§ **EXCERPTED PASSAGE**:
========================================================================

First things first, edutainment is a useless concept as described here that should be mocked and forgotten. The things being passed off as edutainment are too simple and seem to be aimed more for profit than actual education. From my own childhood, I know that edutainment allowed me to pick up random facts, but it could not match up in comparison to structured and formal teaching. Even shows that were considered edutainment are more pieces of nostalgia now than instrumental lessons toward my intellectual development. Edutainment is not without some merit, but it fails to realize that the children growing up now are vastly different from children that just grew up a few years ago. They are much more used to the digital era in which technology is such an integral part of their life. The stimulus that they receive is much more complex and introduction of complicated technology occurs at a younger age. I remember how complicated I thought a Nintendo was when I was 6, and could never imagine some of the video games now, and yet in today's kids, we have 6 yr olds that can mercilessly crush players 3 or 4 times their age in Halo. Edutainment is too dumbed down to promote true education or entertainment.

The internet's use for identity formation is an important idea, but what about the rise in popularity of social networks such as Friendster, MySpace and Facebook, which often times can completely destroy anonymity. In fact, the complete and utter opposite thing can occur, in which much of a person's daily life becomes completely public. A battle between public and expectations of privacy occurred with MySpace at my high school when pictures popped up on pages, in which students were drunk in said photo, were seen by one of our teachers who was deliberately searching through student pages for this kind of stuff. The students were punished, and in another school, a girl was expelled for making comments about a teacher on her page. Many individuals still experiment with their identity, but these social networks promote completely opening up your identity to the entire world.

Finally, on video games, things have dramatically changed in just the last couple of years. Games are becoming progressively more real and interactive (Nintendo Wii), to the point of strengthening old fears. However, video games are being pushed as a form of art, of free speech protected underneath the 1st amendment. Games have advanced by tremendous leaps in just a few years. So much so, not that they are categorized in different categories beyond their respective genres. For example, a distinction is now made between games for hardcore gamers, complex, time intensive, and casual gamers, those of the pick up and play variety. Games have also made good use of visuals and interactivity to create a cinematic experience that can only be categorized as art. Also, the gaming population is getting older, and views of video games and their impact on society is changing. The advent of console online gaming has greatly linked the gaming community and a gamer culture is being formed. However, during all this, the consumerist culture is influencing the games created and marketed, often creating a conflict between profit and creativity.

========================================================================

§ **WRITTEN TASK A**:
Translate this sentence from the passage on edutainment and digital media into Spanish: "Many individuals still experiment with their identity, but these social networks promote completely opening up your identity to the entire world."
§ **WRITTEN TASK B**:
Rewrite the passage on edutainment and digital media starting at "The internet's use" and ending at "the entire world.", updating "MySpace" to "Bebo" throughout.
§ **WRITTEN TASK C**:
In the passage on edutainment and digital media, why is edutainment said to fail the children growing up now?

========================================================================

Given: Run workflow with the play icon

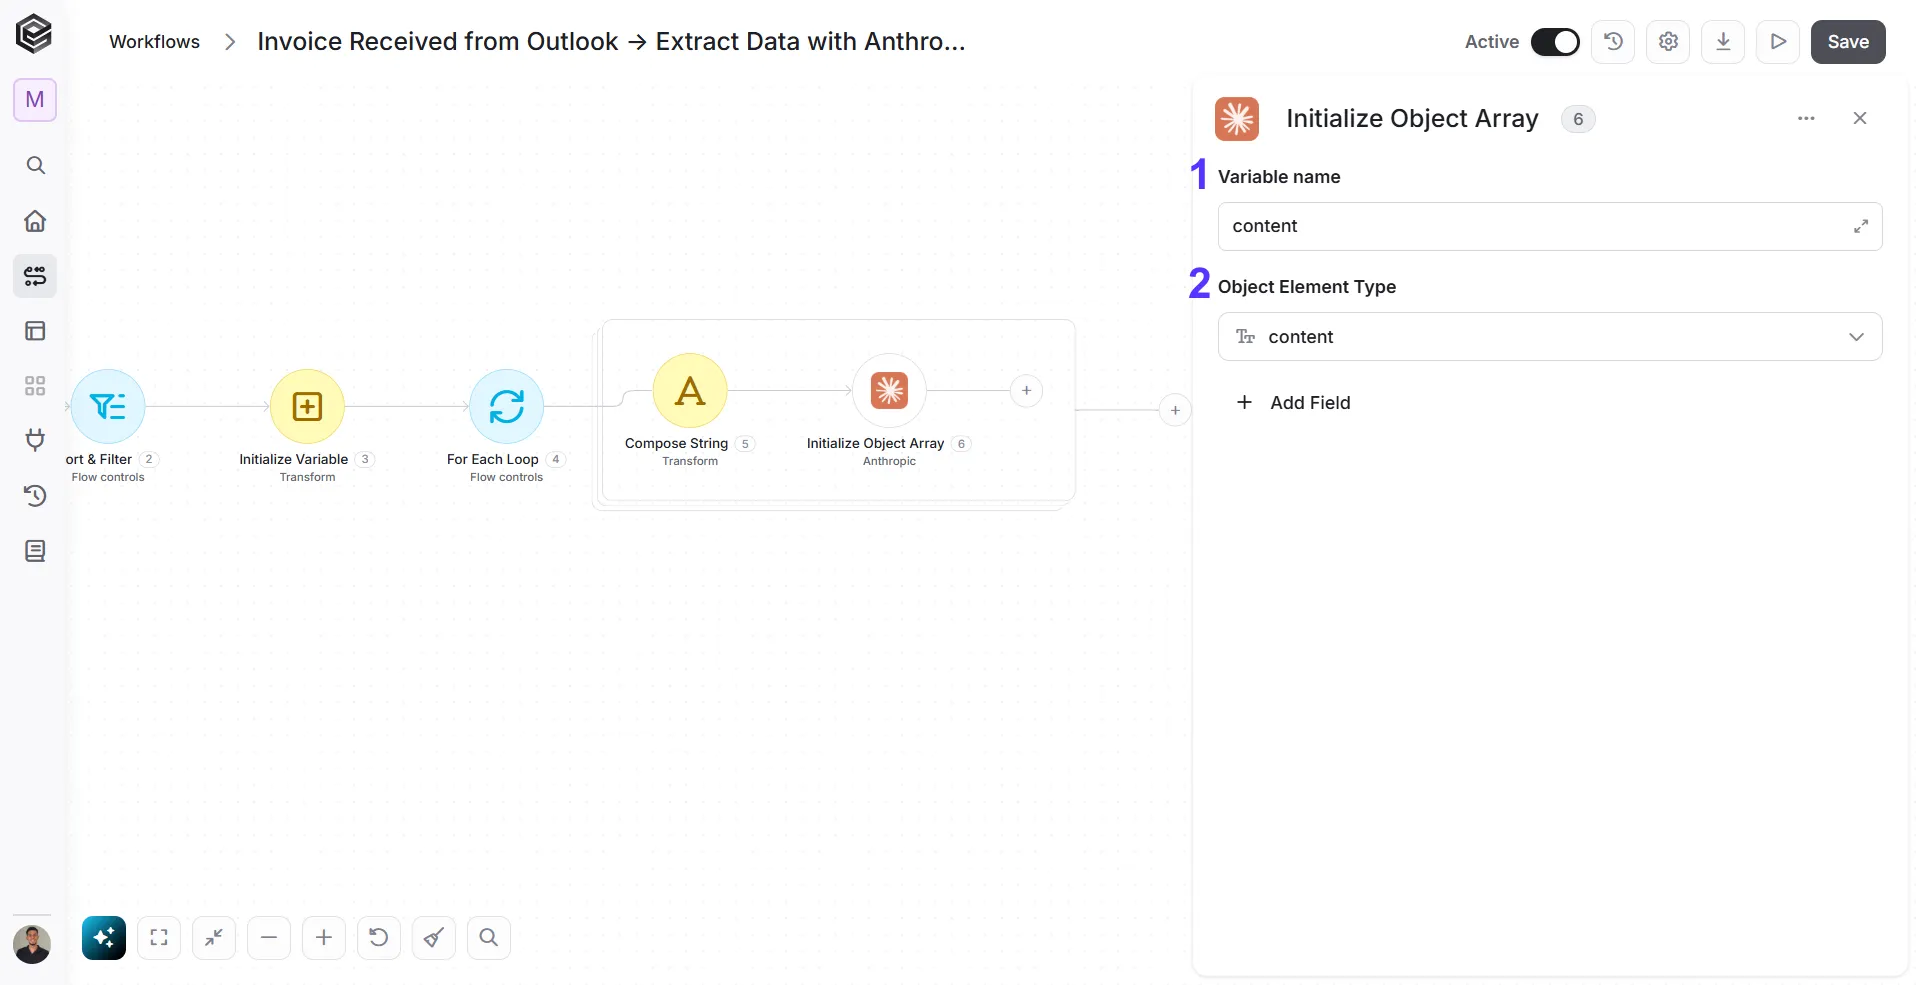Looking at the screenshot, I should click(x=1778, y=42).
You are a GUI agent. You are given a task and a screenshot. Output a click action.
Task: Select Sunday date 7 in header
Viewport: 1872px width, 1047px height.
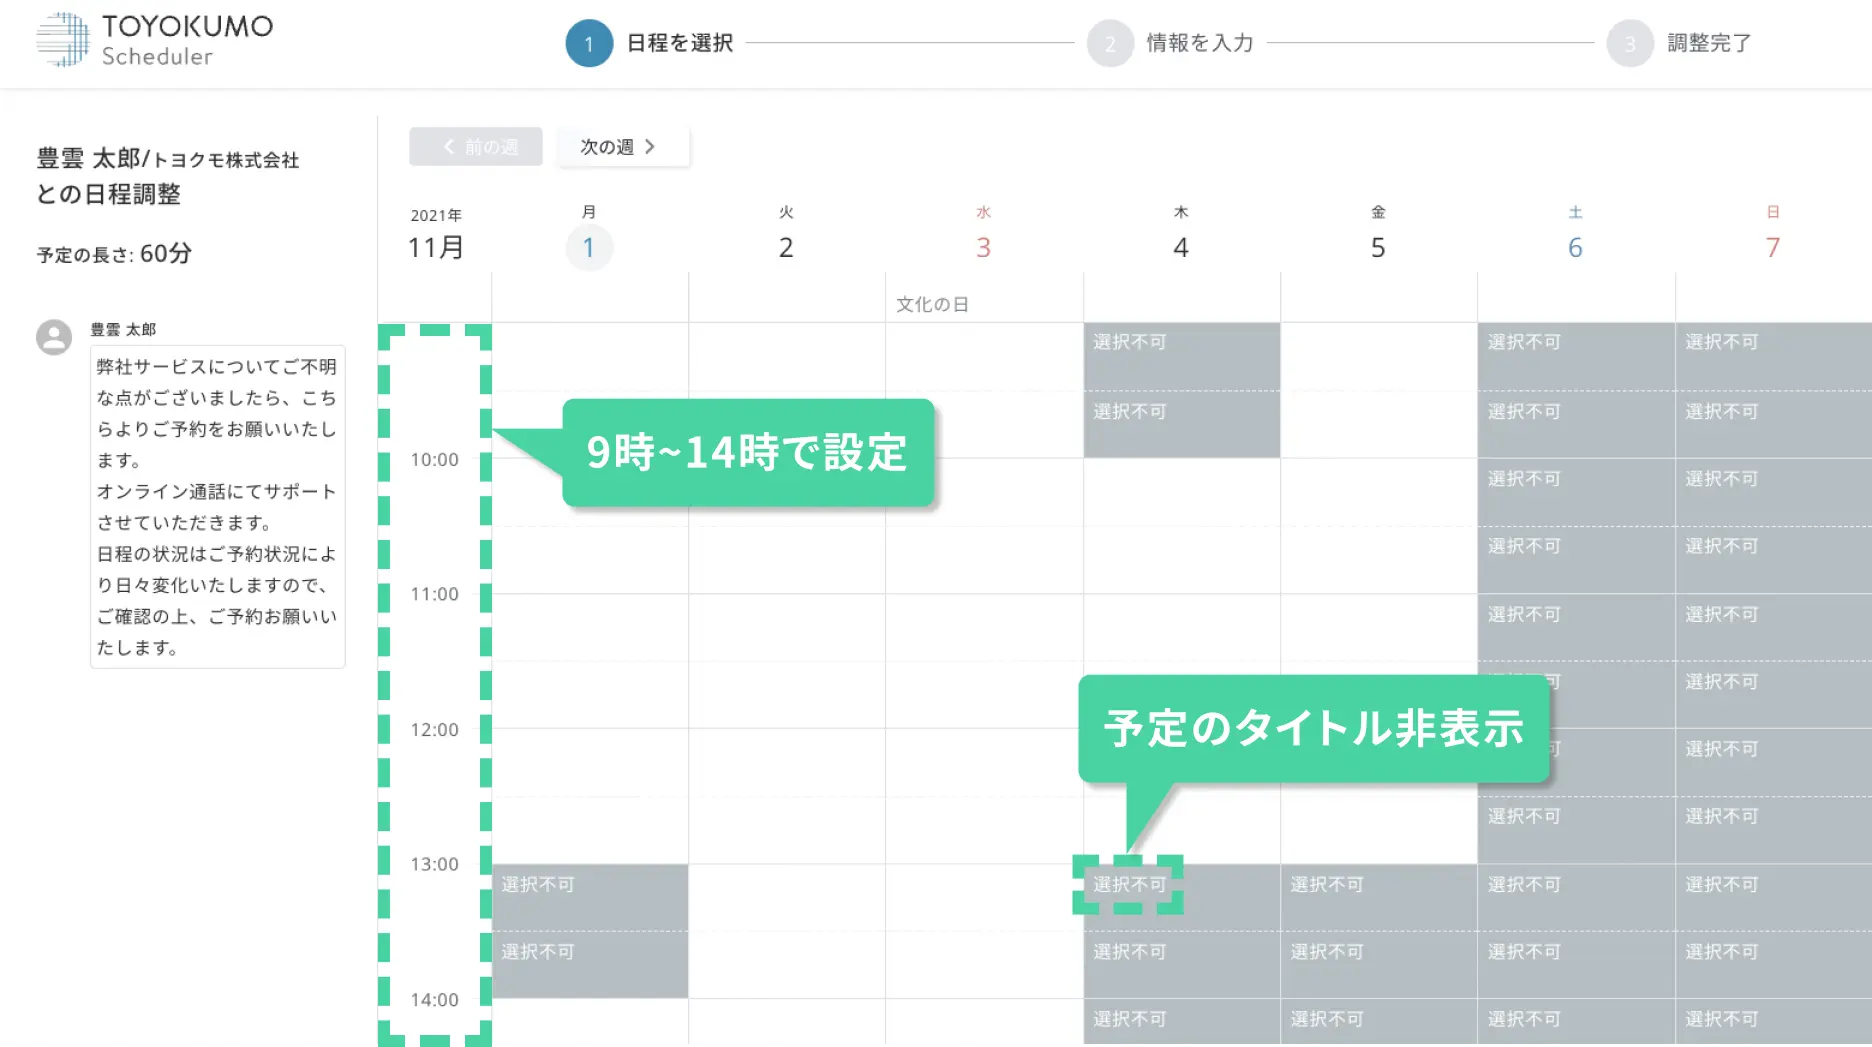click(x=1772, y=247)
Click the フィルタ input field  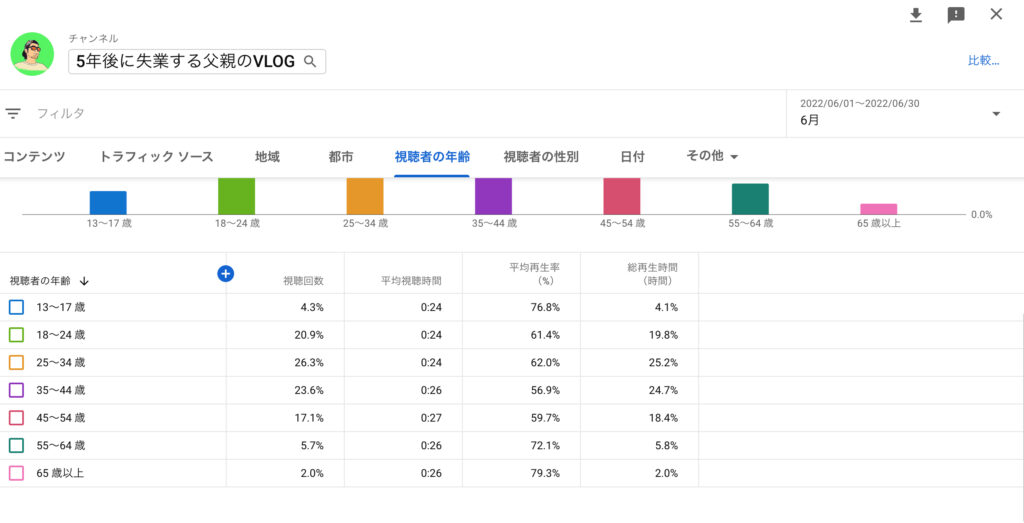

========================================================================

§ **FINAL RESULT A**:
Muchas personas todavía experimentan con su identidad, pero estas redes sociales promueven abrir por completo la propia identidad al mundo entero.

§ **FINAL RESULT B**:
The internet's use for identity formation is an important idea, but what about the rise in popularity of social networks such as Friendster, Bebo and Facebook, which often times can completely destroy anonymity. In fact, the complete and utter opposite thing can occur, in which much of a person's daily life becomes completely public. A battle between public and expectations of privacy occurred with Bebo at my high school when pictures popped up on pages, in which students were drunk in said photo, were seen by one of our teachers who was deliberately searching through student pages for this kind of stuff. The students were punished, and in another school, a girl was expelled for making comments about a teacher on her page. Many individuals still experiment with their identity, but these social networks promote completely opening up your identity to the entire world.

§ **FINAL RESULT C**:
Children growing up now are much more used to the digital era, with technology an integral part of their lives. They receive more complex stimulus and encounter complicated technology at a younger age. Edutainment is therefore too dumbed down to promote true education or entertainment for them.